The lack of concrete progress in the amyloid clearance approach to Alzheimer's disease, despite significant investment and many clinical trials over the past decade, has led to a great deal of theorizing in the research community. Is it that the dominant anti-amyloid strategy of immunotherapy is intrinsically challenging when applied to the brain at this point in the progress of medical biotechnology, or is it that amyloid is not the best target? In the SENS view of aging, amyloid accumulation is a primary difference between old and young tissue, and it should be removed. But Alzheimer's is a very complicated condition, involving multiple forms of altered protein aggregation, immune system issues, and other changes in cellular activity. There is plenty of room to advance novel interpretations of the order of causation, or the identification of new agents of causation, without denying that the presence of amyloid is a problem. Ultimately, the proof will lie in the effectiveness of therapies; those based on a correct model of the disease and targeted at the true root cause should in principle produce better outcomes for patients.

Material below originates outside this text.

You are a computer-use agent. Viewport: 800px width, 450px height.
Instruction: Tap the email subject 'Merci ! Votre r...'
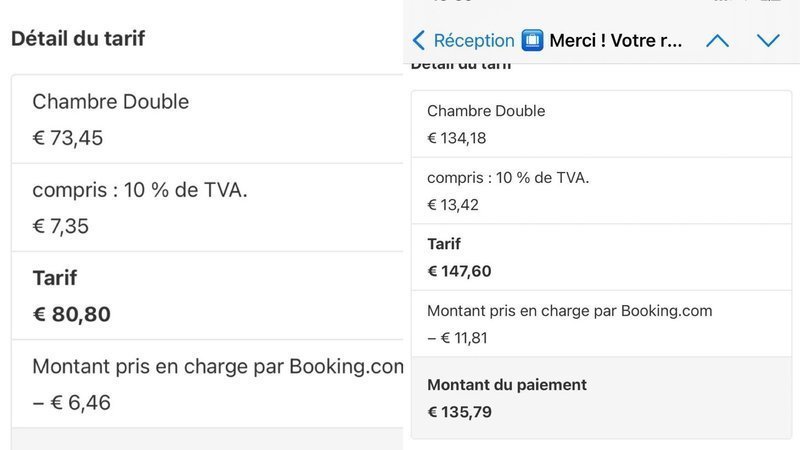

Researchers have recently proposed a novel role for biofilms - colonies of bacteria that adhere to surfaces and are largely resistant to immune attack or antibiotics - in eczema. It was suggested that because biofilms block skin ducts and trigger innate immune responses, they may cause the stubborn skin condition. Other recent work shows that Lyme spirochetes form biofilms, which led the researchers to wonder if biofilms might also play a role in Alzheimer's disease. When they stained for biofilms in brains from deceased Alzheimer's patients, he found them in the same hippocampal locations as amyloid plaques.
Spirochetes, common members of the oral microbiome, belong to a small set of microbes that cross the blood-brain barrier when they're circulating in the blood, as they are during active Lyme infections or after oral surgery. However, the bacteria are so slow to divide that it can take decades to grow a biofilm. This time line is consistent with Alzheimer's being a disease of old age, researchers reasons, and is corroborated by syphilis cases in which the neuroinvasive effects of spirochetes might appear as long as 50 years after primary infection.
Work on biofilms contributes to the revival of a long-standing hypothesis concerning the development of Alzheimer's. For 30 years, a handful of researchers have been pursuing the idea that pathogenic microbes may serve as triggers for the disease's neuropathology. Most came across the connection serendipitously, and some have made it their life's work, in spite of scathing criticism and related challenges in attracting funding and publishing results.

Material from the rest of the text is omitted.